> _WORK TO BE COMPLETED_:
Gather the lines below that include the string "Cachets", copying each in full.

Stored data entries
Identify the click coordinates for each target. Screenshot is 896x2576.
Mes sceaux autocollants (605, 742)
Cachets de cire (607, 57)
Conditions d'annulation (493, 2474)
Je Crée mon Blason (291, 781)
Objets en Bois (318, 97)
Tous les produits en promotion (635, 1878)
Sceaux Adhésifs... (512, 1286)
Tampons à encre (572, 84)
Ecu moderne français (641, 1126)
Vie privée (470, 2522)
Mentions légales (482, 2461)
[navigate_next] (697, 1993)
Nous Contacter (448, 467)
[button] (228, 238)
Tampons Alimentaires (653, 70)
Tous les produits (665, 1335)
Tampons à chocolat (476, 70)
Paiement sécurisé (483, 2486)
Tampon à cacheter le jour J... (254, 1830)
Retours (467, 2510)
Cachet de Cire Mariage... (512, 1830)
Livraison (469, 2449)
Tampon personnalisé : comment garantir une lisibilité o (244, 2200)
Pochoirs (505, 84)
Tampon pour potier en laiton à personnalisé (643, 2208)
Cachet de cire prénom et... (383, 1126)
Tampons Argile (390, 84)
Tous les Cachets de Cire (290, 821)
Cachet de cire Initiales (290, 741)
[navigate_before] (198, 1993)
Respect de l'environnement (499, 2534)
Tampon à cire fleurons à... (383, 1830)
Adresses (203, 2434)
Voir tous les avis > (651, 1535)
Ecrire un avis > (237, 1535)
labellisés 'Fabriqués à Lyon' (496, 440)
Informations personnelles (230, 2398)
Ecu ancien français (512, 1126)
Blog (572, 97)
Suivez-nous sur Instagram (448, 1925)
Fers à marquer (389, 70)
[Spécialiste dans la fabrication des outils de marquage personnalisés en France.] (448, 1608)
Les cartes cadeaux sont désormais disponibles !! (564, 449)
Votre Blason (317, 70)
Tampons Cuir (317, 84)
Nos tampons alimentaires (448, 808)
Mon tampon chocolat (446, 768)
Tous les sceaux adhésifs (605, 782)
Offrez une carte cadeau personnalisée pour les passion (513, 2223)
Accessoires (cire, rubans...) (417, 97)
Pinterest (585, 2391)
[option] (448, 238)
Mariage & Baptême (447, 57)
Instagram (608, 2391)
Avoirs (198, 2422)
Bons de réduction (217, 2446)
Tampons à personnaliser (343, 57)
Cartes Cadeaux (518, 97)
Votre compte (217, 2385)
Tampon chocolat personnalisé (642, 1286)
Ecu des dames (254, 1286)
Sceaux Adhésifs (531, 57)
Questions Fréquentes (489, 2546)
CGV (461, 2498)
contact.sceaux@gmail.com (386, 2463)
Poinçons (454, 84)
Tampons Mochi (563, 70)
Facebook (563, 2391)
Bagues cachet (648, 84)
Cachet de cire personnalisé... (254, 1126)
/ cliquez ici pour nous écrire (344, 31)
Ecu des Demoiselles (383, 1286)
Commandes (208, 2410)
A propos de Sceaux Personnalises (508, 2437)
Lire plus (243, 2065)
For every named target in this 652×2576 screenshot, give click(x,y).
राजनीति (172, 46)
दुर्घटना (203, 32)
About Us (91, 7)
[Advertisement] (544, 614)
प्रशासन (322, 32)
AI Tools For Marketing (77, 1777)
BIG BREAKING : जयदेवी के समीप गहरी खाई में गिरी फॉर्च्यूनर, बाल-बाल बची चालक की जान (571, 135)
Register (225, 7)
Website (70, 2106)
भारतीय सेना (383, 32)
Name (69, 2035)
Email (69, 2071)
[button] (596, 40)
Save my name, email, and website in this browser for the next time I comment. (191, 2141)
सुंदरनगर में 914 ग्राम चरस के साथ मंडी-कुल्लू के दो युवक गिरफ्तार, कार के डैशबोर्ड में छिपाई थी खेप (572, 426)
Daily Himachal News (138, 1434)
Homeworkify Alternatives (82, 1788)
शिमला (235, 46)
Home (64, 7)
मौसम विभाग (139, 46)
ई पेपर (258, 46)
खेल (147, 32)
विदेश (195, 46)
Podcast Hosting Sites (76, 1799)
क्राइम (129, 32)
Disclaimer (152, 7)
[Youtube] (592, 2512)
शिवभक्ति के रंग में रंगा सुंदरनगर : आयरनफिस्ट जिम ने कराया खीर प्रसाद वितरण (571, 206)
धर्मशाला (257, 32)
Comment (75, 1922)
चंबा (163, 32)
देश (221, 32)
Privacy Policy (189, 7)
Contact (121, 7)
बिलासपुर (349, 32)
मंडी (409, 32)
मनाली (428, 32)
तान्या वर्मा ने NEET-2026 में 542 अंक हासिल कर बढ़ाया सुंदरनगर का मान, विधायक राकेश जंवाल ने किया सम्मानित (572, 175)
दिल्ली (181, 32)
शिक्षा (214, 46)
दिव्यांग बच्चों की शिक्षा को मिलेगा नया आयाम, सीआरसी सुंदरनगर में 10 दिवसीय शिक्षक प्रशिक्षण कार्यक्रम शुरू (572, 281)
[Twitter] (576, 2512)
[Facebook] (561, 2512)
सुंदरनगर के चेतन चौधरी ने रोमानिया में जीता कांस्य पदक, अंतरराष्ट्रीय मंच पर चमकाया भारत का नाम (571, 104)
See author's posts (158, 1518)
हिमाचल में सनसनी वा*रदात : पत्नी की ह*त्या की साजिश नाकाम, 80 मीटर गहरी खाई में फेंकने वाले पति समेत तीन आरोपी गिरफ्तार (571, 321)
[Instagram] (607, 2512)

> _TASK SOLUTION_:
Cachets de cire (607, 57)
Tous les Cachets de Cire (290, 821)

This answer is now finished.